GOAL OF THE EXERCISE: Copy these lines verbatim.

RECORDS PROVIDED:

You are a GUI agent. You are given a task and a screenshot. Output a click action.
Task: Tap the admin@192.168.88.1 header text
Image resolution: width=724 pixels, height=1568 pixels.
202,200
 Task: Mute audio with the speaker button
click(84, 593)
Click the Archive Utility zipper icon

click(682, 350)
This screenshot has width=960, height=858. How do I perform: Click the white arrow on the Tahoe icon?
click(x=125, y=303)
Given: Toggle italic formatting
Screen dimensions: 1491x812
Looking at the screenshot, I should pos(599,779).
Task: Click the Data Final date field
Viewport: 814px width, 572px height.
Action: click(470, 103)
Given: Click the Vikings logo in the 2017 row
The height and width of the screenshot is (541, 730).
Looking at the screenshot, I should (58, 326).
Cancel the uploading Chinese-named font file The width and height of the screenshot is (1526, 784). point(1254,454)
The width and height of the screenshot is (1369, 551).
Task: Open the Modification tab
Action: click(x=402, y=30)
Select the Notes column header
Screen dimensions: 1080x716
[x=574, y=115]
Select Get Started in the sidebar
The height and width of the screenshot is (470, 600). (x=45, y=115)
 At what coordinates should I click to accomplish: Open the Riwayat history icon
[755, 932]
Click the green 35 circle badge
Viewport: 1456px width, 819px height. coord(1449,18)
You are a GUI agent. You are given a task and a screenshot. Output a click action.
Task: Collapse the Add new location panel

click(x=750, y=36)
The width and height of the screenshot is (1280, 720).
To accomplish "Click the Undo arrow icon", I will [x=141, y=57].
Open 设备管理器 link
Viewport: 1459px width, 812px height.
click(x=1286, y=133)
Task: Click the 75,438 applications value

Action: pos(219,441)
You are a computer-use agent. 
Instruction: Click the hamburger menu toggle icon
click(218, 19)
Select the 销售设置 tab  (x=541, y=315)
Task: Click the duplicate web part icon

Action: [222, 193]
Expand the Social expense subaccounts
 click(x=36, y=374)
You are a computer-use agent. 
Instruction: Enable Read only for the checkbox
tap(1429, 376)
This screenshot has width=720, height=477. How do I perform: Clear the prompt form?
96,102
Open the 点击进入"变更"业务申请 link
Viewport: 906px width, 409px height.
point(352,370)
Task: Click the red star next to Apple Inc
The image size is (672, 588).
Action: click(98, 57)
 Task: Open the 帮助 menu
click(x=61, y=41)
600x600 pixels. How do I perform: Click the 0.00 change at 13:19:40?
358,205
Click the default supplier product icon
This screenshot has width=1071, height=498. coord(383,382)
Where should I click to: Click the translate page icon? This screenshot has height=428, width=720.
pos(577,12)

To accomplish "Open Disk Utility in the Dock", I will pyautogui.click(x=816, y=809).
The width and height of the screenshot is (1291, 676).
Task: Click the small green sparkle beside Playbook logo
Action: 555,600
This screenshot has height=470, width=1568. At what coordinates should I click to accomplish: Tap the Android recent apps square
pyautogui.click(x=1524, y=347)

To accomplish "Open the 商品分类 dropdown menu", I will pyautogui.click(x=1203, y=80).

EXERCISE OUTPUT:
You are a GUI agent. You are given a task and a screenshot. Output a click action.
Task: Tap the admin@192.168.88.1 header text
Image resolution: width=724 pixels, height=1568 pixels.
202,200
 Task: Mute audio with the speaker button
click(84, 593)
Click the Archive Utility zipper icon

click(682, 350)
This screenshot has width=960, height=858. How do I perform: Click the white arrow on the Tahoe icon?
click(x=125, y=303)
Given: Toggle italic formatting
Screen dimensions: 1491x812
Looking at the screenshot, I should pos(599,779).
Task: Click the Data Final date field
Viewport: 814px width, 572px height.
Action: click(470, 103)
Given: Click the Vikings logo in the 2017 row
The height and width of the screenshot is (541, 730).
Looking at the screenshot, I should (58, 326).
Cancel the uploading Chinese-named font file The width and height of the screenshot is (1526, 784). point(1254,454)
The width and height of the screenshot is (1369, 551).
Task: Open the Modification tab
Action: click(x=402, y=30)
Select the Notes column header
Screen dimensions: 1080x716
[x=574, y=115]
Select Get Started in the sidebar
The height and width of the screenshot is (470, 600). (x=45, y=115)
 At what coordinates should I click to accomplish: Open the Riwayat history icon
[755, 932]
Click the green 35 circle badge
Viewport: 1456px width, 819px height. coord(1449,18)
You are a GUI agent. You are given a task and a screenshot. Output a click action.
Task: Collapse the Add new location panel

click(x=750, y=36)
The width and height of the screenshot is (1280, 720).
To accomplish "Click the Undo arrow icon", I will [x=141, y=57].
Open 设备管理器 link
Viewport: 1459px width, 812px height.
click(x=1286, y=133)
Task: Click the 75,438 applications value

Action: pos(219,441)
You are a computer-use agent. 
Instruction: Click the hamburger menu toggle icon
click(218, 19)
Select the 销售设置 tab  (x=541, y=315)
Task: Click the duplicate web part icon

Action: [222, 193]
Expand the Social expense subaccounts
 click(x=36, y=374)
You are a computer-use agent. 
Instruction: Enable Read only for the checkbox
tap(1429, 376)
This screenshot has width=720, height=477. How do I perform: Clear the prompt form?
96,102
Open the 点击进入"变更"业务申请 link
Viewport: 906px width, 409px height.
point(352,370)
Task: Click the red star next to Apple Inc
The image size is (672, 588).
Action: click(98, 57)
 Task: Open the 帮助 menu
click(x=61, y=41)
600x600 pixels. How do I perform: Click the 0.00 change at 13:19:40?
358,205
Click the default supplier product icon
This screenshot has width=1071, height=498. coord(383,382)
Where should I click to: Click the translate page icon? This screenshot has height=428, width=720.
pos(577,12)

To accomplish "Open Disk Utility in the Dock", I will pyautogui.click(x=816, y=809).
The width and height of the screenshot is (1291, 676).
Task: Click the small green sparkle beside Playbook logo
Action: 555,600
This screenshot has height=470, width=1568. At what coordinates should I click to accomplish: Tap the Android recent apps square
pyautogui.click(x=1524, y=347)

To accomplish "Open the 商品分类 dropdown menu", I will pyautogui.click(x=1203, y=80).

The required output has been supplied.